__抜粋箇所__
<<<<
こうした買い取りの流れの中で、意識したい接客ポイントはいくつもありますが、まずは、顧客の来店から退店までの全体を通して重要になる点について見てみましょう。
<身だしなみを整え、言葉遣いに気を付ける>
これは買取業に限りませんが、接客を行う大前提として、身だしなみを整えることは非常に重要です。「メラビアンの法則」では、コミュニケーションにおける影響の大きさは、言語情報が7%、聴覚情報が38%、視覚情報が55%のウェイトを占めると言われています。
つまり、顧客と買取交渉というコミュニケーションを進めるうえで、身だしなみを整えることは欠かせない要素なのです。制服がある場合は適切に着用し、髪の毛やひげ、眉毛なども整えておきましょう。
>>>>
__作業内容__
a. 買取の接客に関する文章について、次の問いに答えてください。
(i) 見出しでは、身だしなみを整えることのほかに何が挙げられていますか。
(ii) 「メラビアンの法則」で、視覚情報が占めるウェイトは何%とされていますか。
(iii) 制服がある場合はどうするよう述べられていますか。
b. 買取の接客に関する文章の一文「つまり、顧客と買取交渉というコミュニケーションを進めるうえで、身だしなみを整えることは欠かせない要素なのです。」を英語に訳してください。
c. 買取の接客に関する文章を編集してください。「こうした買い取りの流れの中で」から「トを占めると言われています。」までのすべてを、「身だしなみ」を「服装」に置き換えて書き直してください。

__記録情報__
<<<<
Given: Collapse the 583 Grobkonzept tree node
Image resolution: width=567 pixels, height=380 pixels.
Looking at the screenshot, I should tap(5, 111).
>>>>
__解答一覧__
a.
(i) 言葉遣いに気を付けること
(ii) 55%
(iii) 適切に着用する

b. In other words, keeping a neat appearance is an indispensable element in carrying on the communication of buyback negotiations with customers.

c.
こうした買い取りの流れの中で、意識したい接客ポイントはいくつもありますが、まずは、顧客の来店から退店までの全体を通して重要になる点について見てみましょう。
<服装を整え、言葉遣いに気を付ける>
これは買取業に限りませんが、接客を行う大前提として、服装を整えることは非常に重要です。「メラビアンの法則」では、コミュニケーションにおける影響の大きさは、言語情報が7%、聴覚情報が38%、視覚情報が55%のウェイトを占めると言われています。